## WHAT YOU ARE ASKED TO DO
Reproduce word for word everything from the start of the material down to the line containing "This screenshot has height=1286, width=952.", including that line.
───── INPUT FOR THIS TASK ─────
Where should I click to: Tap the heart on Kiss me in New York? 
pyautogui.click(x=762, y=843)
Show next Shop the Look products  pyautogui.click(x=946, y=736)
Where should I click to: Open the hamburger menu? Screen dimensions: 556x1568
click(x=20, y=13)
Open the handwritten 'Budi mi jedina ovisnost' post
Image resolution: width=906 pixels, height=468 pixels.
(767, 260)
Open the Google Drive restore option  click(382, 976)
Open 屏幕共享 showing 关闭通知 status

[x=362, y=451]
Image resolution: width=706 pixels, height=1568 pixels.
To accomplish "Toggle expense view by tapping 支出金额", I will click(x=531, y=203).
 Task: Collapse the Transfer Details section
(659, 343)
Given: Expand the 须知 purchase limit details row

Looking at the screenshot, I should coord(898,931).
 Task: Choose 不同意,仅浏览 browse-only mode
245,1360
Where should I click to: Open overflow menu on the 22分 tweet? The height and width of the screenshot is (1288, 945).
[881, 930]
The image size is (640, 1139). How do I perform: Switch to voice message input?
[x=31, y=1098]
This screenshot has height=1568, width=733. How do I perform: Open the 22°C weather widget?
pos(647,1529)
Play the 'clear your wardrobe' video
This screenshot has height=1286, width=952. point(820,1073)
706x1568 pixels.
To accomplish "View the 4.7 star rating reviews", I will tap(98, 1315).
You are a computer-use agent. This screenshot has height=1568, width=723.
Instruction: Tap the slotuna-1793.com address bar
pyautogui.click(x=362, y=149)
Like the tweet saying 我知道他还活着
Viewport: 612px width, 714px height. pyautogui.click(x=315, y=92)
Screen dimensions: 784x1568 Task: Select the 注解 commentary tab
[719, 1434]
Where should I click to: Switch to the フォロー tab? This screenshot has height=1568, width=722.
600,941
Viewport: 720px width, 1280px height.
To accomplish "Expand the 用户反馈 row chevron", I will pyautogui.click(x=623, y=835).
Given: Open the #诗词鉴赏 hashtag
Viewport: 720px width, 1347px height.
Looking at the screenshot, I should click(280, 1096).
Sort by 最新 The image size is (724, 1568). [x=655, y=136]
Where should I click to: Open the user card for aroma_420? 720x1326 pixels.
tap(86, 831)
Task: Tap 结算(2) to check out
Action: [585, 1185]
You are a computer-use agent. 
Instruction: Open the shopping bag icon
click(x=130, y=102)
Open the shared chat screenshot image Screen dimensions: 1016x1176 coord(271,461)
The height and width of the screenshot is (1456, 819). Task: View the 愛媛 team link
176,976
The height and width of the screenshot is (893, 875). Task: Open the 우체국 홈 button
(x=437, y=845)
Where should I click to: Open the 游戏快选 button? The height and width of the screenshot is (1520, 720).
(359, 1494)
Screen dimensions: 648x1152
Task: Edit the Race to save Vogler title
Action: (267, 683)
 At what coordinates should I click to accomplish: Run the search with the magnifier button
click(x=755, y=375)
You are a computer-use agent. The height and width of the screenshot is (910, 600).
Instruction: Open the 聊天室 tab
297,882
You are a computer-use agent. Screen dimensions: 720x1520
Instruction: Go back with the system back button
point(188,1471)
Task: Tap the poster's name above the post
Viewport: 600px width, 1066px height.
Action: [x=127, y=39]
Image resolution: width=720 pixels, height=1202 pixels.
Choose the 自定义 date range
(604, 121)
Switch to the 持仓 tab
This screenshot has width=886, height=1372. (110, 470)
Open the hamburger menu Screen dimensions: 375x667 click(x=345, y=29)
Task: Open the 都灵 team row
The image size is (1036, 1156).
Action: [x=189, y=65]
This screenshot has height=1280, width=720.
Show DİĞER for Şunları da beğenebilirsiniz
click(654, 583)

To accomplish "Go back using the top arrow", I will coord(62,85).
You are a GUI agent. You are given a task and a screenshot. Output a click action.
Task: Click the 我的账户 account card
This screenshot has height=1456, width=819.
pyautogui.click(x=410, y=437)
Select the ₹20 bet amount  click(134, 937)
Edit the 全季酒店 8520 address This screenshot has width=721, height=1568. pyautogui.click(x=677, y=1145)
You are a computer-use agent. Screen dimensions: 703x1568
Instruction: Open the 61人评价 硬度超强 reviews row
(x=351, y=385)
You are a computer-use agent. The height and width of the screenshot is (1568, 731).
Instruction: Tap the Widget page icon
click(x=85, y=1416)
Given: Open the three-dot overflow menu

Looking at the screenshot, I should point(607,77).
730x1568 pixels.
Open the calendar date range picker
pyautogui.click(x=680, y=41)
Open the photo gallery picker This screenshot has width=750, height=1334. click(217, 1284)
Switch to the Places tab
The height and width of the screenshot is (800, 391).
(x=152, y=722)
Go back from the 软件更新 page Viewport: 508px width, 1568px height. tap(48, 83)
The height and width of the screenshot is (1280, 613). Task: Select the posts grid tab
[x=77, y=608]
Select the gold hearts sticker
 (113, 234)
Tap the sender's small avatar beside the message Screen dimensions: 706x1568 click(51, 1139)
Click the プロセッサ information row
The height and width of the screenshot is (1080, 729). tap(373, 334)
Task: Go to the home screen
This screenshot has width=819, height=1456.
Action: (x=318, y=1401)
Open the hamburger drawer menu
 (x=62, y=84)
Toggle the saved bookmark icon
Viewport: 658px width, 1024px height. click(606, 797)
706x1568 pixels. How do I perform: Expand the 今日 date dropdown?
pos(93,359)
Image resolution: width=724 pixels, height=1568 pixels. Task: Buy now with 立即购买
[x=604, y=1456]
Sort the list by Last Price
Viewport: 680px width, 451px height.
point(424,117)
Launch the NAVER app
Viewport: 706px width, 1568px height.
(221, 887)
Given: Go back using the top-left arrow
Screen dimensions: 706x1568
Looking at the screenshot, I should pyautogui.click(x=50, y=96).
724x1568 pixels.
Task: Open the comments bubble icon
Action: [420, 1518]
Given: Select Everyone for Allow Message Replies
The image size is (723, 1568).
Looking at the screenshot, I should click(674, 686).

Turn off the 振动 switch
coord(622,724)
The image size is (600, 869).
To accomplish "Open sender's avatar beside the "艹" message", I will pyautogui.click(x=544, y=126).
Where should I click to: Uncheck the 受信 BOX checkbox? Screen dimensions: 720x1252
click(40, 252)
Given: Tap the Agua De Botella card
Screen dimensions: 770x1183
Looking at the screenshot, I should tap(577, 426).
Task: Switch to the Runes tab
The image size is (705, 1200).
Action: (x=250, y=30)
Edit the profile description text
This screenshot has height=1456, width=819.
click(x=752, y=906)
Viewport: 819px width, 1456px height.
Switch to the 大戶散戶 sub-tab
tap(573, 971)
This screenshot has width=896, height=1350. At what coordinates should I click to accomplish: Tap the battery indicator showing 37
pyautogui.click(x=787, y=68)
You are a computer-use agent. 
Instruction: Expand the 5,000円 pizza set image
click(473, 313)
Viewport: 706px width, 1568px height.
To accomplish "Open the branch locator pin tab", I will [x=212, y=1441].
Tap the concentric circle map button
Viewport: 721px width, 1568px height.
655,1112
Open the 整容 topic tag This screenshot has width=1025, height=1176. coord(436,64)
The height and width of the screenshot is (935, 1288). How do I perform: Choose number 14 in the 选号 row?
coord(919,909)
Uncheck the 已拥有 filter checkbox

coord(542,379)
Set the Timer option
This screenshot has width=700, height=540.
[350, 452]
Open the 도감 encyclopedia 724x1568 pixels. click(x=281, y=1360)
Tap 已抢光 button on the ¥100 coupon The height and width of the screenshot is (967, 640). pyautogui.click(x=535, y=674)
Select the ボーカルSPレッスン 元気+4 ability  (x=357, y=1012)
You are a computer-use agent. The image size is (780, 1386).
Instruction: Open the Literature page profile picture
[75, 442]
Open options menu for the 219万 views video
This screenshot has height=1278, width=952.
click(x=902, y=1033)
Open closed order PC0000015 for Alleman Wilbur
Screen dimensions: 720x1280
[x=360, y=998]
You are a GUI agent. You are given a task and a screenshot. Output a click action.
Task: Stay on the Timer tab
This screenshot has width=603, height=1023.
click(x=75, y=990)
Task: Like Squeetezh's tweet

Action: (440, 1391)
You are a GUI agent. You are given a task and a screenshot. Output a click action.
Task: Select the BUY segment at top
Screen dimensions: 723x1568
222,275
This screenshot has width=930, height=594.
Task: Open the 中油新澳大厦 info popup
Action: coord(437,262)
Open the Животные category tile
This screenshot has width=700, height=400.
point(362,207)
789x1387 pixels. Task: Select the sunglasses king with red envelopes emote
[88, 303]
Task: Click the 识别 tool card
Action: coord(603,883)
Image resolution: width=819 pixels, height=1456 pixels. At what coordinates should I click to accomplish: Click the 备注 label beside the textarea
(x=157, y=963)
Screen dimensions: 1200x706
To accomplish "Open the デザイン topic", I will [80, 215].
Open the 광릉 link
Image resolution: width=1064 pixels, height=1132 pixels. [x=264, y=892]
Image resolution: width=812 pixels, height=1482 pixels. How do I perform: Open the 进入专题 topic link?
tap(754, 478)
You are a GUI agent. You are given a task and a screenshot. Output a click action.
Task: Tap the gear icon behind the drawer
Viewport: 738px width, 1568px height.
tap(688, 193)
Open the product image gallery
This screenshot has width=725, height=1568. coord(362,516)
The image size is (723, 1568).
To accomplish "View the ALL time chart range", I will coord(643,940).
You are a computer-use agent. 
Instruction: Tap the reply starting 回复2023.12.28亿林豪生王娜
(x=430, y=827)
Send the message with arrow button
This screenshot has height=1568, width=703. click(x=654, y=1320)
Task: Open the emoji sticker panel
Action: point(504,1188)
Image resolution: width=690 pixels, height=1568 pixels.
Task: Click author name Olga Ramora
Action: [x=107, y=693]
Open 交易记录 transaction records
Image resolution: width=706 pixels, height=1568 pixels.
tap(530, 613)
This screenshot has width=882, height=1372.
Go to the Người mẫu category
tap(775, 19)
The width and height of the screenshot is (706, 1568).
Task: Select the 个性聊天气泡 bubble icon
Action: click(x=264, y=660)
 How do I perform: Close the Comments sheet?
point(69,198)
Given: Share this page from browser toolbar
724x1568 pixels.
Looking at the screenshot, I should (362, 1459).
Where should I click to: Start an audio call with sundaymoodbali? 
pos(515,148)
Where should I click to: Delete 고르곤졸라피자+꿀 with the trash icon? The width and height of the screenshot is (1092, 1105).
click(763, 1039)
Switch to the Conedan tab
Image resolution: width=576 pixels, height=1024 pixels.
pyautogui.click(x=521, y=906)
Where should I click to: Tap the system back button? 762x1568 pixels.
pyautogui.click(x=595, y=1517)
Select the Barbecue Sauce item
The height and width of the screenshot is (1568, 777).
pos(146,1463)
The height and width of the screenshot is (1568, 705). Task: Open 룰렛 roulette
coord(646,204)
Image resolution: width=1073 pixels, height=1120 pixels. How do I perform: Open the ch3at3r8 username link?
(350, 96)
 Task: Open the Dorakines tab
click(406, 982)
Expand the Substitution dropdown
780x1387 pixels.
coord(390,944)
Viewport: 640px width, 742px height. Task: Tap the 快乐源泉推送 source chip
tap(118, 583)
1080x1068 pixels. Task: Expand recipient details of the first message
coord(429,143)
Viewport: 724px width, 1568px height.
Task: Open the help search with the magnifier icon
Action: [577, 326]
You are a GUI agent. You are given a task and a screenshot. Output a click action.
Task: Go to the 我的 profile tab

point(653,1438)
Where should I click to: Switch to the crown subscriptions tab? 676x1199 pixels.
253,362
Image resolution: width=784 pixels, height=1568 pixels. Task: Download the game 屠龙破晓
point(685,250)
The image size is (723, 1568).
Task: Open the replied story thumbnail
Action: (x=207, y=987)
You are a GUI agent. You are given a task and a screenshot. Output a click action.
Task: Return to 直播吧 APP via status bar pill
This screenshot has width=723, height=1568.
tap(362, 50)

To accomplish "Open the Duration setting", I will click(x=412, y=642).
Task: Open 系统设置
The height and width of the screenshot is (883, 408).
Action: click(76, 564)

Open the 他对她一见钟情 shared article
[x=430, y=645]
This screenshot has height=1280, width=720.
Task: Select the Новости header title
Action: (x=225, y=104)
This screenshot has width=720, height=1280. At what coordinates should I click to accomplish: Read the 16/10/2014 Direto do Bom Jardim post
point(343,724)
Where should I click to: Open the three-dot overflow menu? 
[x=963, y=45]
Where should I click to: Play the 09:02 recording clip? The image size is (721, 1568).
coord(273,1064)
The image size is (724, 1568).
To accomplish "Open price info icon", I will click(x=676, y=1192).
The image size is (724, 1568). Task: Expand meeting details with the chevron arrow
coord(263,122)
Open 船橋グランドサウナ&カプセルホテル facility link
─────
## ANSWER IN FULL
Where should I click to: Tap the heart on Kiss me in New York? 
pyautogui.click(x=762, y=843)
Show next Shop the Look products  pyautogui.click(x=946, y=736)
Where should I click to: Open the hamburger menu? Screen dimensions: 556x1568
click(x=20, y=13)
Open the handwritten 'Budi mi jedina ovisnost' post
Image resolution: width=906 pixels, height=468 pixels.
(767, 260)
Open the Google Drive restore option  click(382, 976)
Open 屏幕共享 showing 关闭通知 status

[x=362, y=451]
Image resolution: width=706 pixels, height=1568 pixels.
To accomplish "Toggle expense view by tapping 支出金额", I will click(x=531, y=203).
 Task: Collapse the Transfer Details section
(659, 343)
Given: Expand the 须知 purchase limit details row

Looking at the screenshot, I should coord(898,931).
 Task: Choose 不同意,仅浏览 browse-only mode
245,1360
Where should I click to: Open overflow menu on the 22分 tweet? The height and width of the screenshot is (1288, 945).
[881, 930]
The image size is (640, 1139). How do I perform: Switch to voice message input?
[x=31, y=1098]
This screenshot has height=1568, width=733. How do I perform: Open the 22°C weather widget?
pos(647,1529)
Play the 'clear your wardrobe' video
This screenshot has height=1286, width=952. point(820,1073)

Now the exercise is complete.